Date/Time: Sun Jan 24 10:13:51 CST 2016
Name: A.R.Amaithi Anantham
Report Type: Error Report
Opt Subject: L2/15-256 and L2/16-030

Sir,

It is proposed to use Tamil Nutka to represent Sonants, in Tribal languages
(Vide Unicode Document Number L2/15-256 and L2/16-030). In Tamil Script,
Diacritics are not to be allowed. Therefore Diacritics are not to be used. The
only way is to make use of concerned code points, in Tamil Block, which are
not made use of so far, for Sonants. Therefore I am proposing the above
Sonants, at the code points, as noted below, in Tamil Block:

(1) Code point 0B87 for ௯ (G), 
(2) Code Point 0BA1 for ௰ (DD),
(3) Code Point 0BA6 for ௲ (D),
(4) Code Point 0BAC for ௱ (B).

The proposals of either Tamil Nutka or Diacritics are not, at all, needed.

With Regards

A.R.Amaithi Anantham

Date/Time: Mon Jan 25 23:55:42 CST 2016
Name: Agustin Fonts
Report Type: Feedback on an Encoding Proposal
Opt Subject: Feedback on L2/16-022 Condom Emoji Submission

We understand that Unicode would be considering safe sex as a part of emoji
communications.
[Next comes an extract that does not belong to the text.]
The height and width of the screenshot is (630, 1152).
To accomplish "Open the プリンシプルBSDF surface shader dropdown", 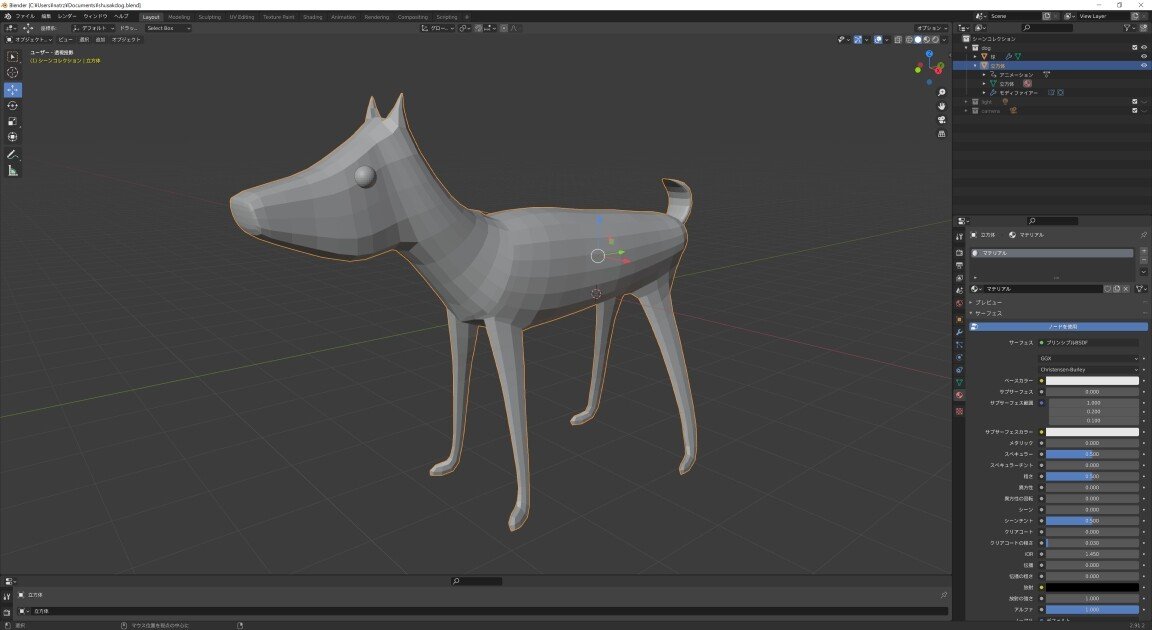I will pyautogui.click(x=1090, y=342).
However, we believe that limiting safe sex emojis to the
condom is too restrictive. There are many other ways to practice safe sex for
both men and women. Limiting such emojis to a condom emoji may indicate to
users that safe sex is the sole responsibility of men and/or fully ensured by
the condom. Giving users such an impression is not safe or inclusive.

We would like to strongly recommend that Unicode not restrict the expression
of safe sex to the condom, which would be just a marketing platform for condom
manufacturers, but rather to create a safe sex category designed to promote
safe sex for all genders.

Feedback on UTRs / UAXes

Date/Time: Tue Jan 12 15:34:25 CST 2016
Name: Andy Heninger
Report Type: Error Report
Opt Subject: UAX 14 break rules for numbers

 The following originated as an ICU bug report from Bernhard Fey, 
but the problem actually stems from the UAX 14
line break rules.

http://bugs.icu-project.org/trac/ticket/12017

The break positions found in the text "start .789 end" are not so good.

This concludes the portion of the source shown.